_READING PASSAGE_.
---+---

The Private Credit Earthquake: Ares and Apollo Cap Withdrawals as Morgan Stanley Warns of 8% Default Rates

March 2026 will be remembered as the month the private credit market—the $3 trillion shadow banking sector that became the dominant lender to mid-sized companies after the 2008 financial crisis—faced its first real liquidity test. In a span of just days, two of the industry’s largest players moved to curb investor withdrawals, Morgan Stanley issued a stark warning that default rates could surge to 8%, and the Federal Reserve delivered a hawkish message that slammed the door on near-term rate cuts. The convergence of these events has shattered the «zero-loss fantasy» that defined private credit’s post-crisis boom and forced a painful reckoning across Wall Street.


The Investor Exodus: Ares and Apollo Cap Redemptions

On March 24, Ares Management, one of the largest names in private credit, moved to curb investor withdrawals from its $10.7 billion Ares Strategic Income Fund, capping redemptions at 5% after withdrawal requests surged to 11.6% . The move came just a day after Apollo Global Management unveiled similar measures in its Apollo Debt Solutions vehicle, imposing the same 5% cap following requests to pull 11.2% .

The pattern was unmistakable. Other managers, including Blue Owl Capital and Cliffwater, have scrambled to halt or restrict withdrawals in recent weeks as rising default fears sparked an investor retreat from the sector . Blue Owl shares have plummeted 41% year-to-date, while Blackstone’s flagship private credit fund BCRED posted its first monthly loss in three years in February, down 0.4% after marking down loans including debt linked to software company Medallia .

For the private credit industry, which grew exponentially by promising steady returns with limited volatility, the redemption wave represents an unprecedented moment of stress. Nicholas Roth, head of private markets advisory at UBP, called it the asset class’s first real liquidity test «at scale,» noting that redemption pressure, slowing deal flow, and mark-to-market dispersion are hitting the sector simultaneously .

---+---

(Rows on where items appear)
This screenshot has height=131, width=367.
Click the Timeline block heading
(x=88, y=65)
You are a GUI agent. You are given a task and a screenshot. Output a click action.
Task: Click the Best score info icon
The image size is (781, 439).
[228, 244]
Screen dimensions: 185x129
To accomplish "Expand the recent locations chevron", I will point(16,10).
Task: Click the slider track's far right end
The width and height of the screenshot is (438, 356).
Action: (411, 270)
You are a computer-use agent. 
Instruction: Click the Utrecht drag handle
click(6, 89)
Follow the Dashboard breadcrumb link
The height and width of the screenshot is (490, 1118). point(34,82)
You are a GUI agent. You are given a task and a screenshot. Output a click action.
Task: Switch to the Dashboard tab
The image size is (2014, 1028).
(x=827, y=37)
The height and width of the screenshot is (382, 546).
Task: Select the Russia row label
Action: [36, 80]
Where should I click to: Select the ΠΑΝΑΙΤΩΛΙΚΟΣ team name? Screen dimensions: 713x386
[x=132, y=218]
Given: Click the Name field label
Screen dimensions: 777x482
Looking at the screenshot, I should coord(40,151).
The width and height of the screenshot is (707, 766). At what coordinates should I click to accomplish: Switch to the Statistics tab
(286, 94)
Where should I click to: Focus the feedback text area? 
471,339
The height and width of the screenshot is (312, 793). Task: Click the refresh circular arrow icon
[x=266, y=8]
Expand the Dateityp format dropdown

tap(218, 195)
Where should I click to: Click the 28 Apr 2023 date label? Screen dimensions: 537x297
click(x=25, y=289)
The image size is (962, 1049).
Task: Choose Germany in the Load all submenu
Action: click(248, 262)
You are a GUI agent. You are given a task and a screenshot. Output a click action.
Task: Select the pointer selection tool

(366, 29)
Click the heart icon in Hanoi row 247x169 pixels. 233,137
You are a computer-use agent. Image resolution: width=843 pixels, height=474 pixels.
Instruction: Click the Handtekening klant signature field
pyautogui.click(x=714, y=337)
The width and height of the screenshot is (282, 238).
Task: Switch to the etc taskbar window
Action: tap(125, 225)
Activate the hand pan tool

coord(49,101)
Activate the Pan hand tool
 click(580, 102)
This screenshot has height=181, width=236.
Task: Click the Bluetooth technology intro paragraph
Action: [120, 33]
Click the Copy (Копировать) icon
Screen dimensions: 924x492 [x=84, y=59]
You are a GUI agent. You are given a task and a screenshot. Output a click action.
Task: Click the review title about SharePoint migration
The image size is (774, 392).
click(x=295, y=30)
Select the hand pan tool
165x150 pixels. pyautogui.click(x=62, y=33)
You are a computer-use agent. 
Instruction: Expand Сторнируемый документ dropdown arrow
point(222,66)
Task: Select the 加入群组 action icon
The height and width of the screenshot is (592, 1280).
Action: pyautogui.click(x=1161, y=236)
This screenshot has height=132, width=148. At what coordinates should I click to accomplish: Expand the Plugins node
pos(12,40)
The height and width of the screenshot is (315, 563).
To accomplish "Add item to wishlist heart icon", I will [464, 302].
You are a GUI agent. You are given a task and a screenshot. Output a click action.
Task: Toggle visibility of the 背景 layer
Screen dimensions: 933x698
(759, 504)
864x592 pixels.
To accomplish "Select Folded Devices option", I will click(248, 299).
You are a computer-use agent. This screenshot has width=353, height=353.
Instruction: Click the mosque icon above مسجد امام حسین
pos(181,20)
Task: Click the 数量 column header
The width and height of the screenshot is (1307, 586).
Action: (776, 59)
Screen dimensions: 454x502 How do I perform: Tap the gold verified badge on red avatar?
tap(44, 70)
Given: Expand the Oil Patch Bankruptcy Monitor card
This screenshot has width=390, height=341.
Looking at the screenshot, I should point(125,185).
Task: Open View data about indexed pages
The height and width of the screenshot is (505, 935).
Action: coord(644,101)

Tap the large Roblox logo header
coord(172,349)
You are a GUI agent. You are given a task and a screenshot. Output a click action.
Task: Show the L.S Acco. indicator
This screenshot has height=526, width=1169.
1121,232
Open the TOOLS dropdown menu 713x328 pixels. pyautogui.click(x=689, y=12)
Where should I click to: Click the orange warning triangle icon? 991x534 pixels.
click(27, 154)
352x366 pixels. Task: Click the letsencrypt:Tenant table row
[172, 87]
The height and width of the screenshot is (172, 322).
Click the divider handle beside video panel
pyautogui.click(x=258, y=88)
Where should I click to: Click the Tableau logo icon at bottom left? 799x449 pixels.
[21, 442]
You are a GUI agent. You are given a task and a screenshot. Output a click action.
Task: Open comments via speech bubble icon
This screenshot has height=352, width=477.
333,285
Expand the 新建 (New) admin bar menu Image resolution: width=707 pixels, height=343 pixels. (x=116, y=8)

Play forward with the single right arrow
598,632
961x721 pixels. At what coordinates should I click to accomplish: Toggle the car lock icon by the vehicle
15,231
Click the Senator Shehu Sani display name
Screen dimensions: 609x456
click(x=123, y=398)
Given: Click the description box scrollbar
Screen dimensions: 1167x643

---+---

_EXERCISE AIM_. Write out the passage of the private credit article that opens with the words containing "March 2026 will" and closes with "across Wall Street.", swapping "Federal Reserve" for "central bank".

_EXERCISE RESULT_.
March 2026 will be remembered as the month the private credit market—the $3 trillion shadow banking sector that became the dominant lender to mid-sized companies after the 2008 financial crisis—faced its first real liquidity test. In a span of just days, two of the industry’s largest players moved to curb investor withdrawals, Morgan Stanley issued a stark warning that default rates could surge to 8%, and the central bank delivered a hawkish message that slammed the door on near-term rate cuts. The convergence of these events has shattered the «zero-loss fantasy» that defined private credit’s post-crisis boom and forced a painful reckoning across Wall Street.